Il est devenu un personnage mythique en BD. Le lieutenant Mike Blueberry et ses pères, Charlier et Giraud, n’ont en fait jamais vraiment pris leur retraite car à jamais présents dans la mémoire collective des lecteurs depuis pas mal de générations. On l’a découvert dans Pilote à l’aube des années soixante, suivi de Fort Navajo paru en 1965 jusqu’à La Mine de l’Allemand perdu, Chihuahua Pearl, le remarquable Angel Face et enfin Mister Blueberry ou Dust. Pas de pause et on avait interviewé souvent Giraud à Montpellier ou dans son atelier parisien. Hommages, il y en a eu, des reprises graphiques épisodiques aussi. Des ventes records dont celle aux USA de la première planche de Fort Navajo pour 175 000 dollars. On reste cependant convaincu que seul Giraud maîtrisait, savait donner vie au fil des ans à Blueberry. Dans Sur la Piste de Blueberry une belle palettes d’auteurs, scénaristes et dessinateurs lui ont écrit des histoires courtes dont certaines lèvent le voile sur des points de son passé, de sa vie de héros solitaire. Un florilège sympa et étonnant parfois. Un beau cadeau de Noël en puissance.

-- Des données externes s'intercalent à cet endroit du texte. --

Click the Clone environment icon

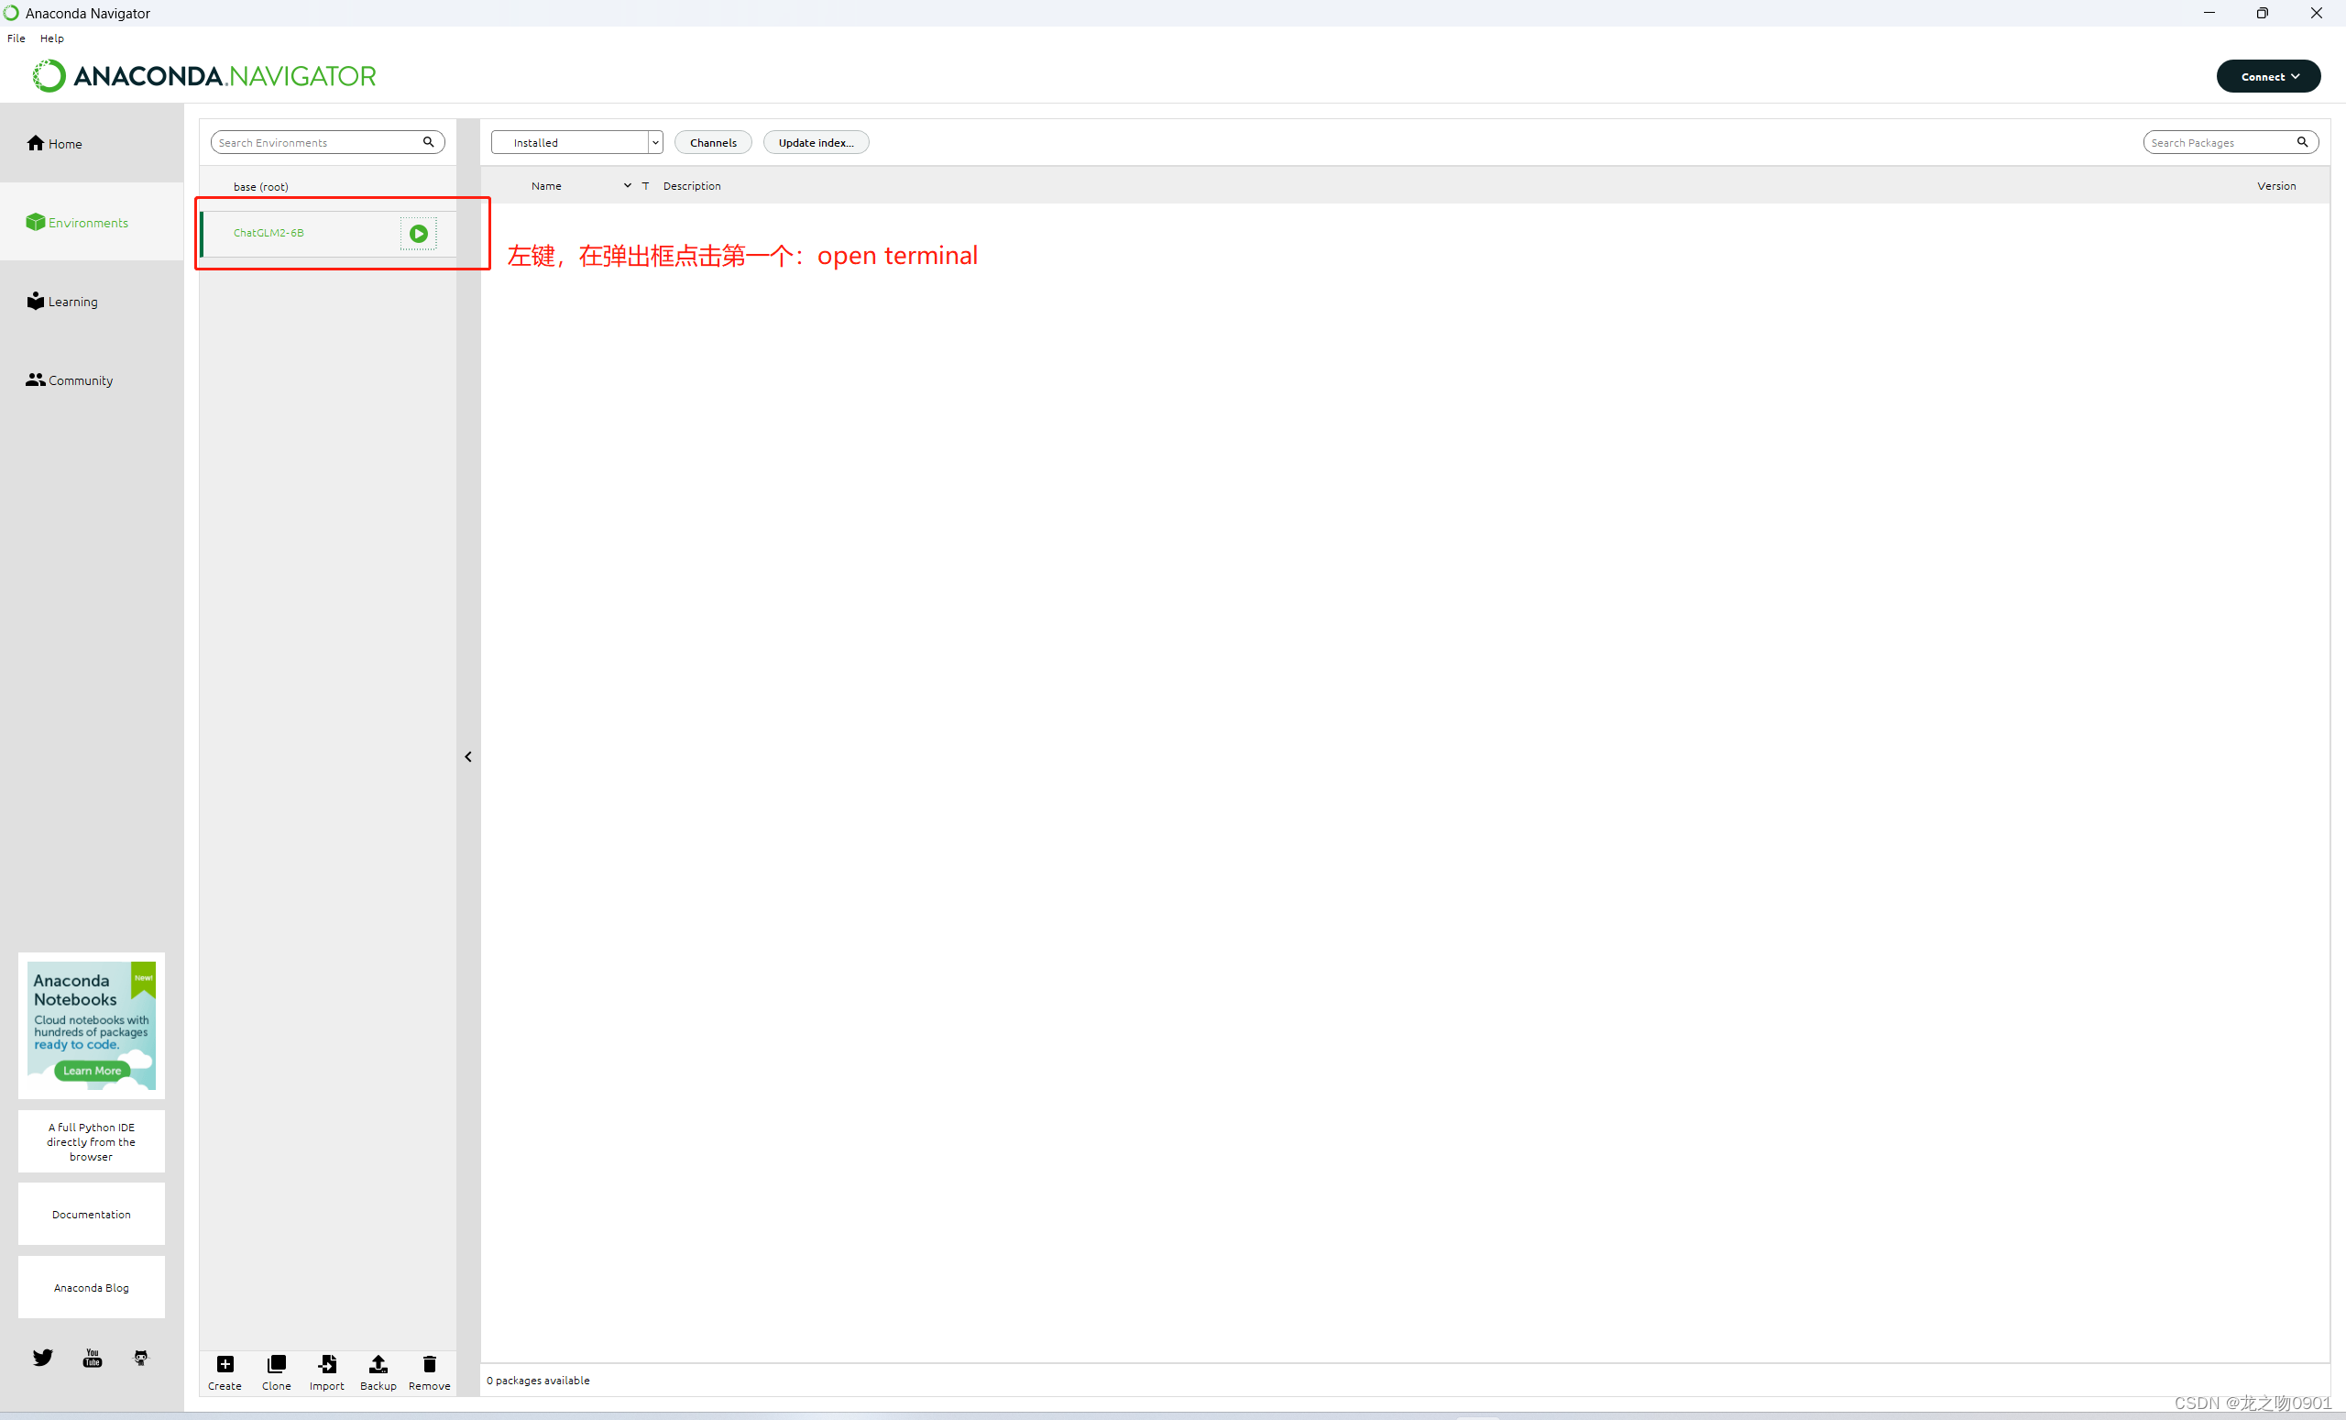click(275, 1365)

De la tarte à la myrtille, d’où son nom Blueberry. Il y a eu différentes versions. Dont celle là avec une petite fille, une tarte volée par Mike enfant déjà dans des coups tordus. Anlor et Bocquet pour une belle entrée en matière. Et puis évidemment Michel Blanc-Dumont digne héritier de Giraud qui va faire rencontrer avec Jean-François Vivier au scénario Blueberry et Cartland. Sacré duo, on aurait bien vu un album complet. Plus curieux côté graphique, Brugeas et Toulhoat mais intéressant. Partie de poker et outlaws, mal barré Mike. Un Marini sinon rien sur la trace de Leone et Eastwood. Une corde pour un dollar de plus et le retour de Chihuahua Pearl. Superbe dessin et ambiance. On passe à un autre monument si l’on peut dite qui aime le western, Dominique Bertail seul aux manettes avec un ours, ses petits et un Blueberry écolo au grand coeur. Noir et blanc, sépia, quel brio.

Sans oublier Belmonte, Fred Duval, l’excellent duo Matz-Xavier lui, aussi capable de reprendre la série, Taduc idem le western en bandoulière, Gastien, Félix ou Thierry Martin un peu moins convaincant. Enfin Meynet que l’on adore avec une belle Janet. Un clin d’oeil à Coutelis qui fait fort avec Mariolle, puis Vincent Perriot, Corentin Rouge et un choix en bout d’albums d’illustrations originales. Que demander de plus ? Il y a même Mc Clure et Red mort vivant. On est reparti avec Blueberry dans son monde sans égal, cow-boy en permanence au bout de la piste que l’on ne peut pas quitter.